Israël en guerre - Jour 467

Rechercher
"JE PORTE FIÈREMENT L'ÉTOILE DE DAVID DANS NOTRE CLUB"

Plus que centenaire, le club sportif juif Hakoah de Vienne attire les vocations les plus diverses

Pour le président du club, Thomas Loewy, ce club est une histoire de famille mais pour certains membres non juifs, c'est l'occasion de se dépasser

Les maîtres nageurs de Hakoah. (Collection privée via JTA)
Les maîtres nageurs de Hakoah. (Collection privée via JTA)

JTA — Cela fait une soixantaine d’années que Simon Panzer prend le départ de compétitions de natation, partout en Autriche, sous les couleurs de l’étoile de David.

Ce symbole renvoie à deux pans de ce qui fonde l’identité de Panzer, à savoir son judaïsme et son appartenance au club sportif Hakoah, fondé par des Juifs dans la capitale autrichienne en 1909.

Le club, comme tant d’autres en Europe, aligne des équipes sportives aux niveaux amateur et professionnel dans différentes classes d’âge et il joue un rôle social pour ses membres.

Le club est, pour les 14 000 Juifs de Vienne, une véritable source de fierté, du haut d’une histoire que Panzer qualifie de « très impressionnante ».

Mais de nos jours, à l’instar d’autres membres, il est partagé au sujet du symbole de longue date de leur club.

Panzer se dit fier de l’étoile de David, « mais aussi un peu effrayé, surtout depuis le début de la guerre de Gaza » et il admet ne plus la porter en dehors des compétitions de natation.

Depuis le début de la guerre, le 7 octobre 2023, provoquée par le pogrom des terroristes du Hamas contre Israël qui a coûté la vie à 1 200 personnes, essentiellement des civils, et fait 251 otages, l’antisémitisme à l’étranger connait un fort regain.

Le président du club Hakoah, Thomas Loewy. (Collection privée)

Le président du club, Thomas Loewy, se souvient d’une époque où l’étoile était « très stigmatisée » en disant : « Je porte fièrement l’étoile de David car c’est l’image de notre club. »

Mais pour Anna Dragolava, elle aussi membre du club Hakoah, le dilemme est particulièrement complexe parce qu’elle n’est pas juive.

« Je me suis demandée s’il était approprié pour moi, en tant que non-juive, de porter ce symbole », explique-t-elle, « mais j’ai décidé de le faire avec le respect qu’il mérite. »

Les différentes manières d’envisager ce symbole reflètent la manière dont Hakoah, qui signifie « la force » en hébreu, a vécu et accompagné la renaissance de la communauté juive de Vienne – et dont elle accompagne aujourd’hui les changements à l’oeuvre.

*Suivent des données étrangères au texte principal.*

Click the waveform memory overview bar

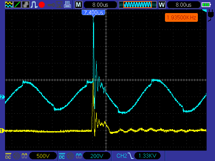(137, 5)
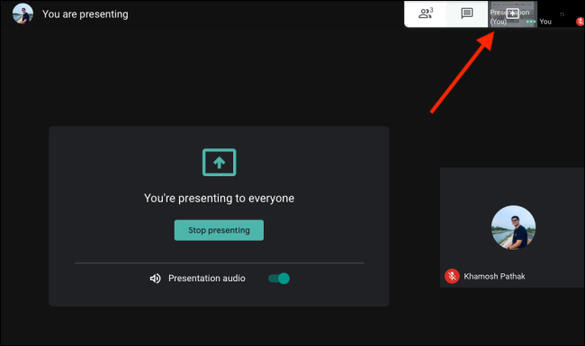Viewport: 585px width, 346px height.
Task: Open the chat messages icon
Action: pos(467,13)
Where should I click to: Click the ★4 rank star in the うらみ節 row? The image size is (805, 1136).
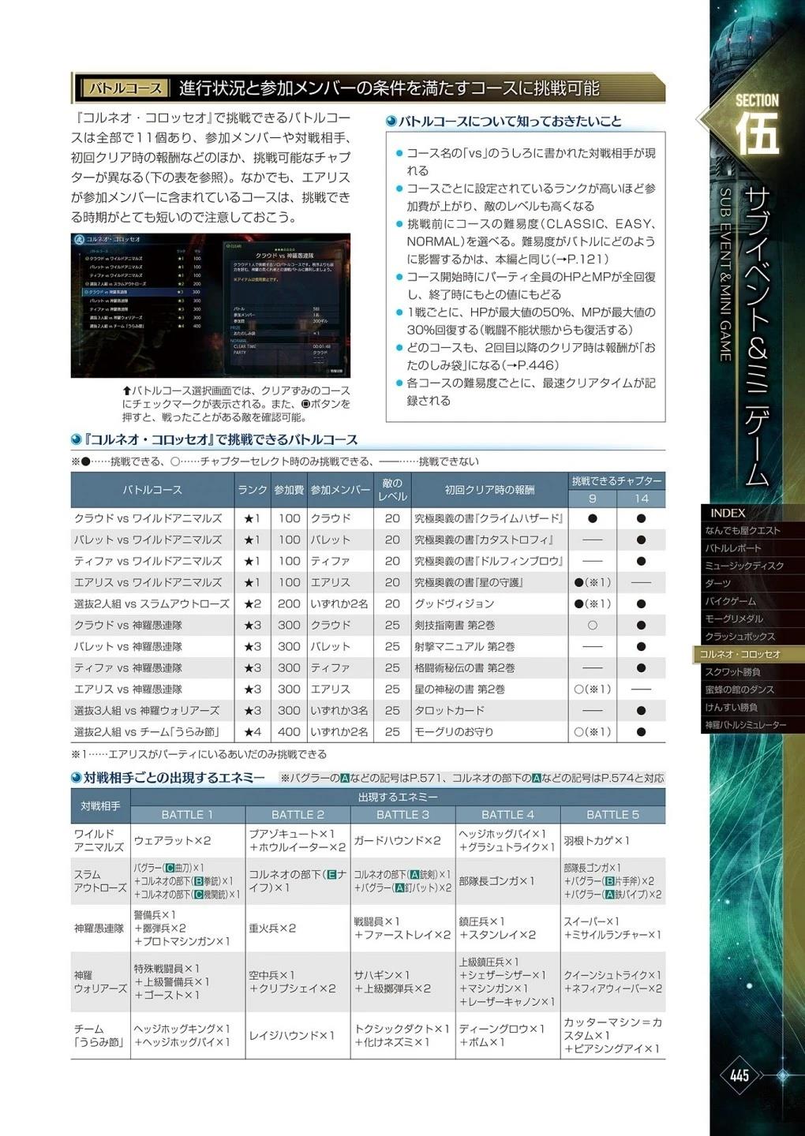click(x=252, y=731)

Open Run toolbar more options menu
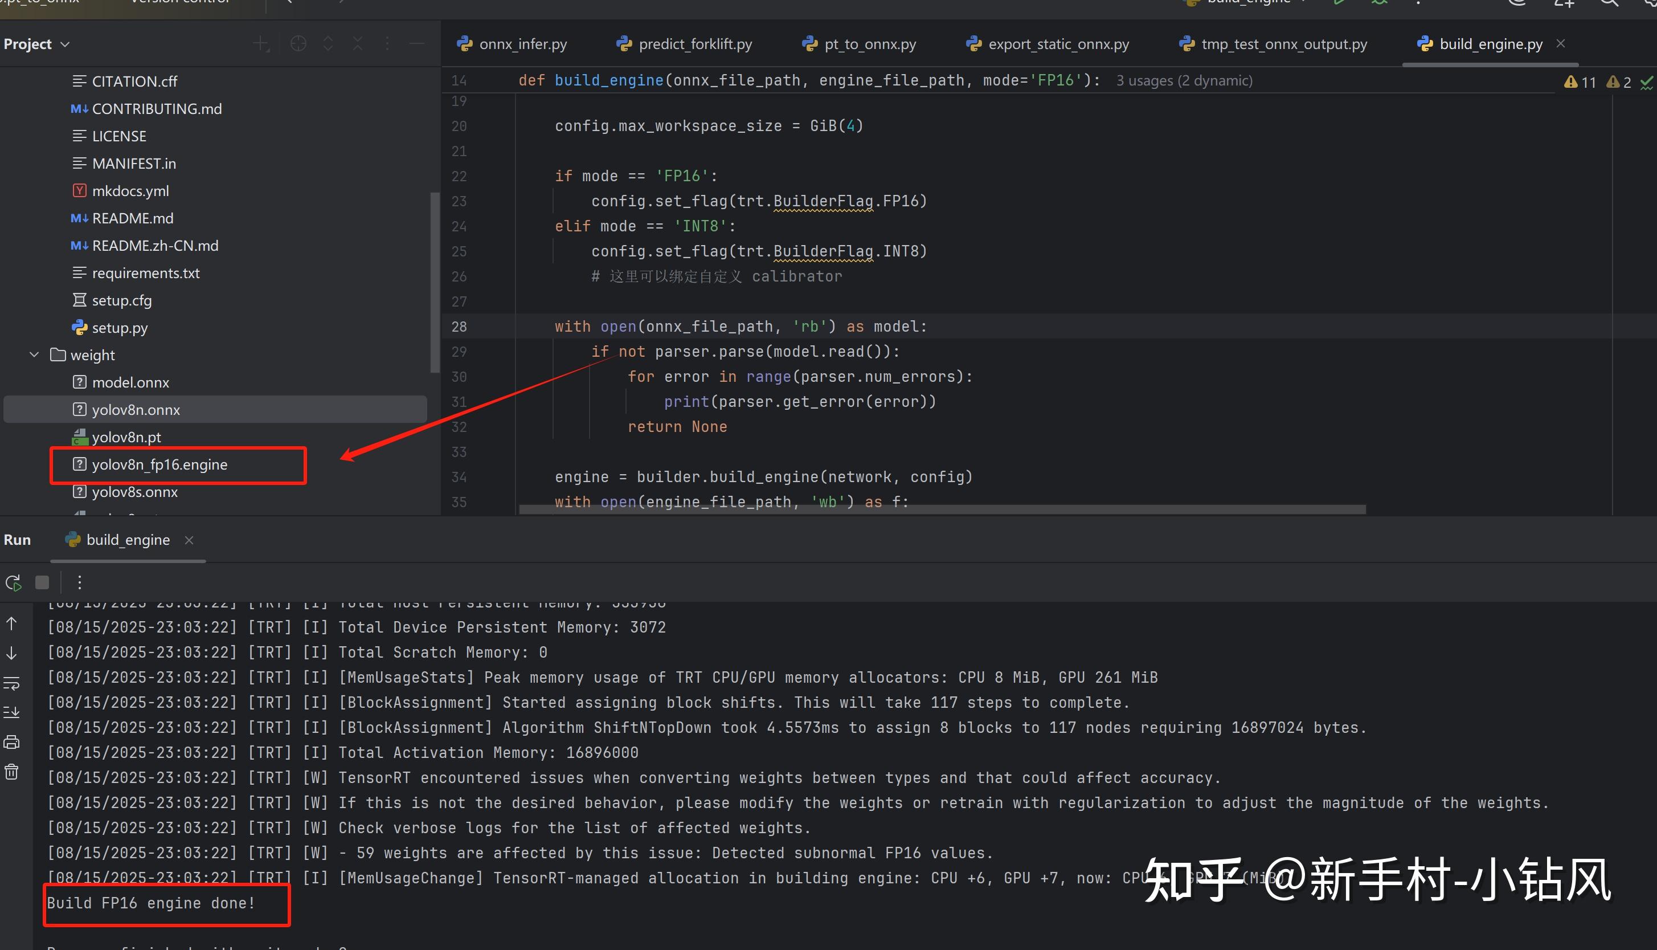click(80, 582)
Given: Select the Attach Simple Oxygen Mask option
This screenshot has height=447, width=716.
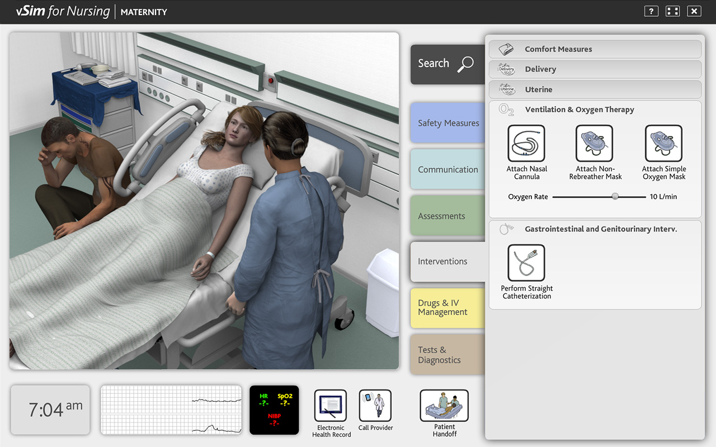Looking at the screenshot, I should pos(663,143).
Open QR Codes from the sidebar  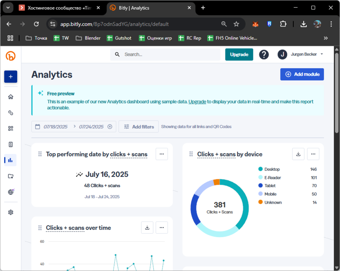pyautogui.click(x=11, y=128)
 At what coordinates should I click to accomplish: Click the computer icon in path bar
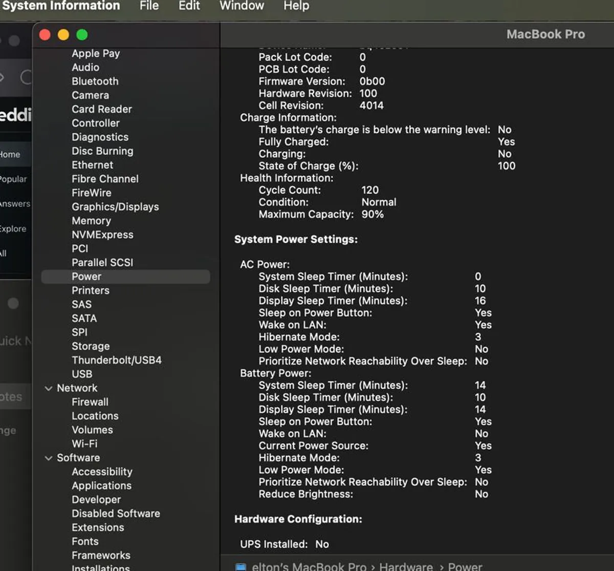(240, 567)
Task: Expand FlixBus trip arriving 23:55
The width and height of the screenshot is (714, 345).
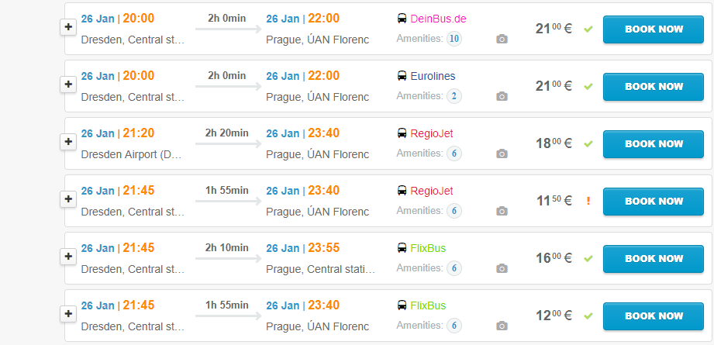Action: coord(68,257)

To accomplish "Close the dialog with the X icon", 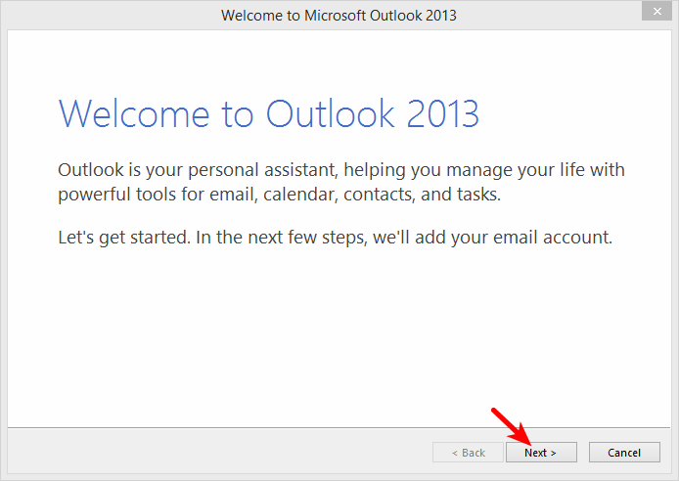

Reconstitué à l’issue de la Shoah, le club a connu bien des succès ces dernières années.

Sa finalité a évolué depuis sa fondation : conçu à la base comme un lieu réservé aux sportifs juifs exclus des autres clubs, il accueille dorénavant des membres de toutes origines – la plupart non-juifs -, et promeut inclusion et diversité.

« Nous nous considérons comme un lieu privilégié de la communauté juive en matière sportive, mais nous ne tenons aucune forme de statistiques sur le nombre de membres, qu’ils soient ou non juifs », explique Loewy. « Tout le monde est le bienvenu ici. Mon but, en tant que président, est de faire d’Hakoah un haut-lieu d’échange et de compréhension ».

Le club de football Hakoah de Vienne, avec l’étoile de David en bonne place sur son uniforme et son drapeau. (Avec l’aimable autorisation de la JTA)

Le club est aujourd’hui réputé pour sa section natation. Parmi les athlètes les plus remarquables, citons Aviva Hollinsky, 16 ans, membre de l’équipe nationale junior autrichienne de natation, qui a remporté le 400 mètres quatre nages en individuel l’an dernier aux championnats d’Autriche, ainsi que son frère Gideon, l’un des meilleurs nageurs de dos autrichiens.

Leur mère, Simone Hollinsky, a un temps nagé sous les couleurs de l’Hakoah à la fin des années 1980.

Agé lui-même de 58 ans, Loewy a remporté l’argent au 100 mètres nage libre et l’or au 50 mètres papillon aux Championnats d’Europe qui se sont tenus à Belgrade l’été dernier, à chaque fois en établissant un nouveau record autrichien dans sa catégorie.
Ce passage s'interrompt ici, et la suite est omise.